* **Records for locating described items**:

>>>>>

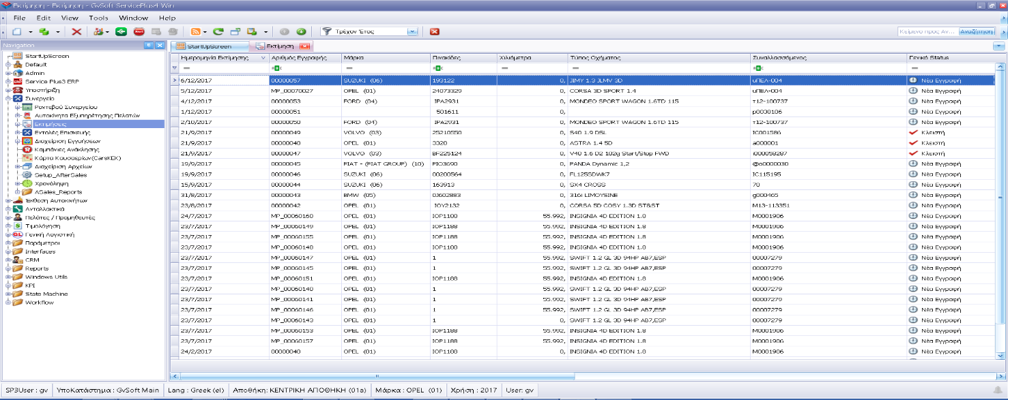Click the green refresh arrow toolbar icon
1009x400 pixels.
(x=218, y=32)
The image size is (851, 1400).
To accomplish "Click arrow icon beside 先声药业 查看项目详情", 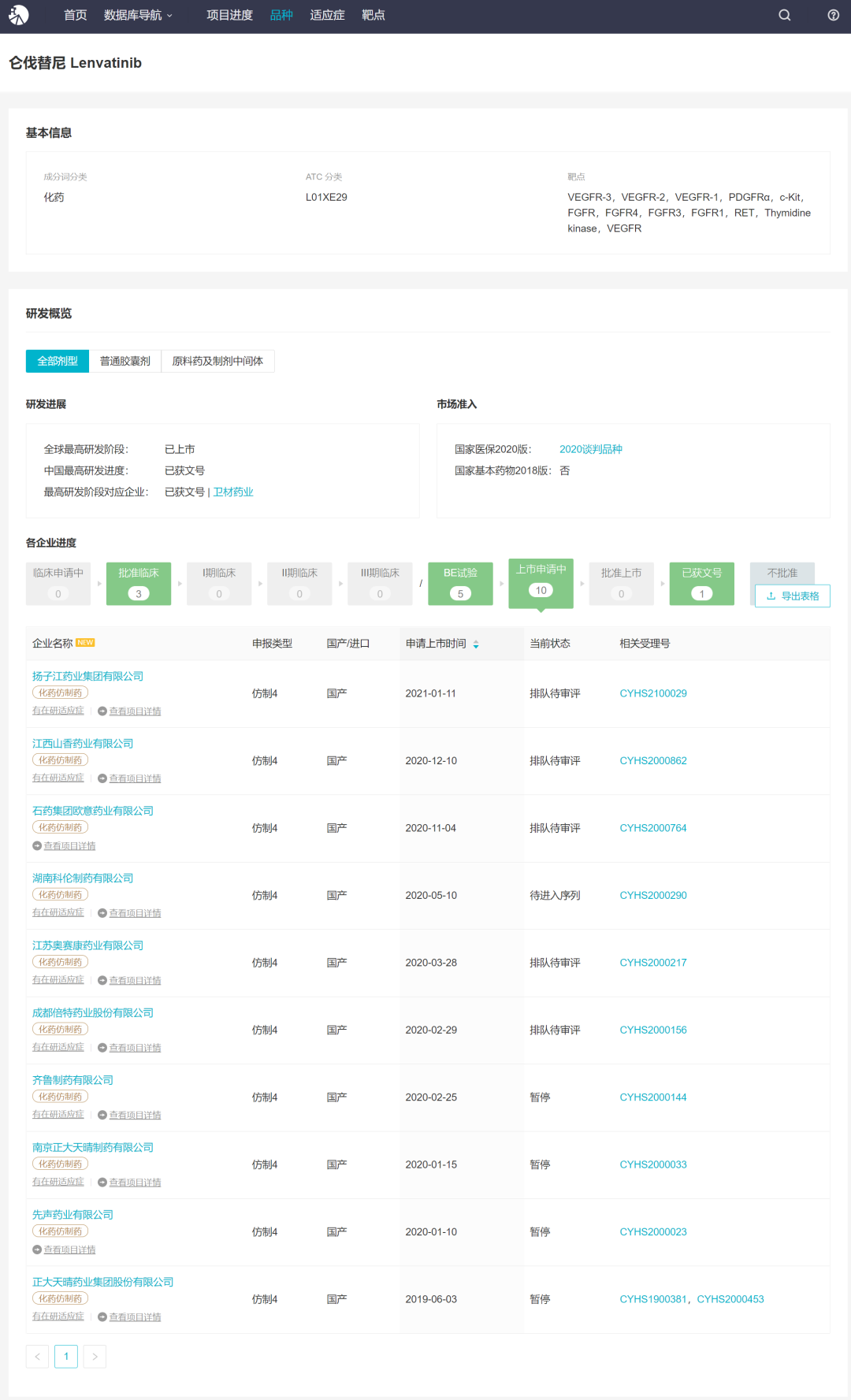I will (37, 1250).
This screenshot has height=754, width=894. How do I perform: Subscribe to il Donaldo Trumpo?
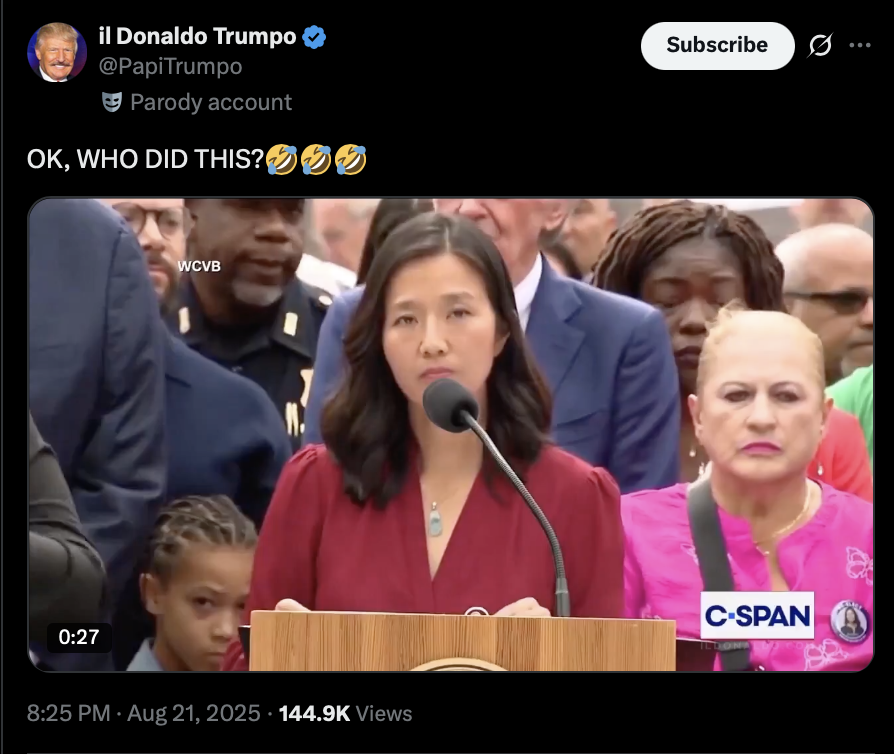click(717, 46)
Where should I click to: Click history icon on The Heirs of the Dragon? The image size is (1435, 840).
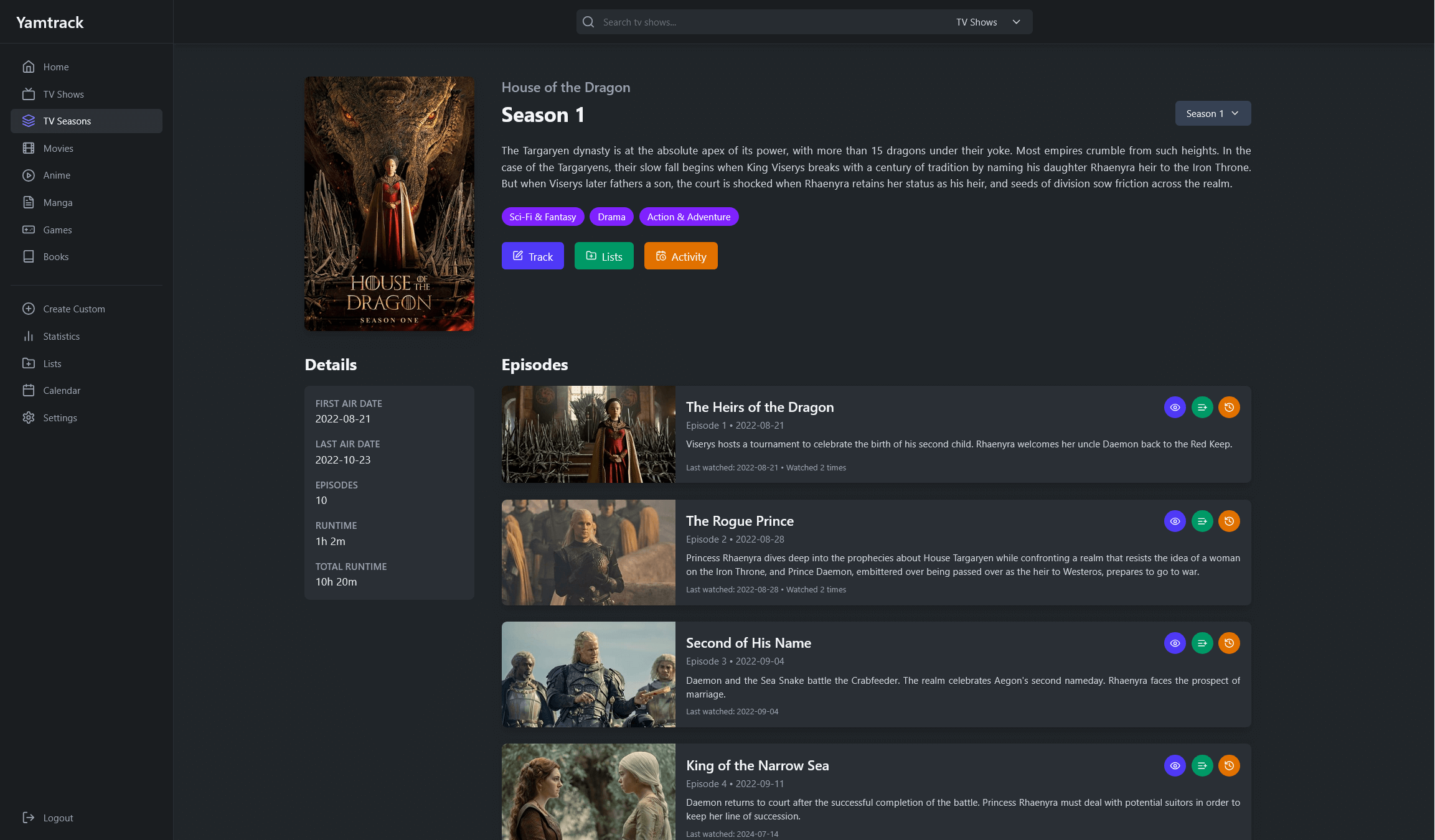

<<<<<

Show each line of the items above that contains the word "size". Case counts.

The image size is (851, 1400).
Where should I click to: Click history icon on The Heirs of the Dragon? The image size is (1435, 840).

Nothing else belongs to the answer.